**ACTIVITY**
From the listing below, extract every line containing "toolbar".

(THE DATA begins)

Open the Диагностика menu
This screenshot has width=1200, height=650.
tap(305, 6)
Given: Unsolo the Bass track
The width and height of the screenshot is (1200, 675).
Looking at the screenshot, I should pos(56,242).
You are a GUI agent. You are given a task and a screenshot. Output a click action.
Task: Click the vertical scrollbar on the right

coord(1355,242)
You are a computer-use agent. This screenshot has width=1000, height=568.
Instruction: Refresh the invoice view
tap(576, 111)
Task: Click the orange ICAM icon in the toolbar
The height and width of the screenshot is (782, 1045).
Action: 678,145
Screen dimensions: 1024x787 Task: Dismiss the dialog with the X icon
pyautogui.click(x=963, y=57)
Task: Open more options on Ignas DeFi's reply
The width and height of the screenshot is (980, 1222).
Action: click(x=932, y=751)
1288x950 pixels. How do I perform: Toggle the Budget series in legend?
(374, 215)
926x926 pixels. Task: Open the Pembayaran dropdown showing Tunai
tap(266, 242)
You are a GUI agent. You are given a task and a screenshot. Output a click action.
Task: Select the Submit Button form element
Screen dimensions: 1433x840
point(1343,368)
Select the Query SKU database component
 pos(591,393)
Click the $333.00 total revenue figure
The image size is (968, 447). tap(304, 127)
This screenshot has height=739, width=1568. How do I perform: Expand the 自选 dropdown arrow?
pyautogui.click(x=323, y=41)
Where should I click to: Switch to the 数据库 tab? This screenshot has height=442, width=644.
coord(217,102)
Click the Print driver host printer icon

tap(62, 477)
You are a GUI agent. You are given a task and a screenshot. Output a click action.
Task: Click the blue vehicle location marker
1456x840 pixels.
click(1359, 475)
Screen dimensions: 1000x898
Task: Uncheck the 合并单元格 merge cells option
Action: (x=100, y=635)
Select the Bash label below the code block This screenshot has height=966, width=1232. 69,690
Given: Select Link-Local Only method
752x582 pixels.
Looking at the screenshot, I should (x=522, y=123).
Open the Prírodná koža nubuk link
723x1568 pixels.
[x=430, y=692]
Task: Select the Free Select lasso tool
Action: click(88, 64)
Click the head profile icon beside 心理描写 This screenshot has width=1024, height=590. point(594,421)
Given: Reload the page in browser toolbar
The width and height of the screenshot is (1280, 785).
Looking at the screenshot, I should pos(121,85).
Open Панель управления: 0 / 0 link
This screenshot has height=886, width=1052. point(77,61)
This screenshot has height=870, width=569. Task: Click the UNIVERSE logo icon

(THE DATA ends)

**ANSWER TO THE EXERCISE**
Task: Click the orange ICAM icon in the toolbar
Given: Reload the page in browser toolbar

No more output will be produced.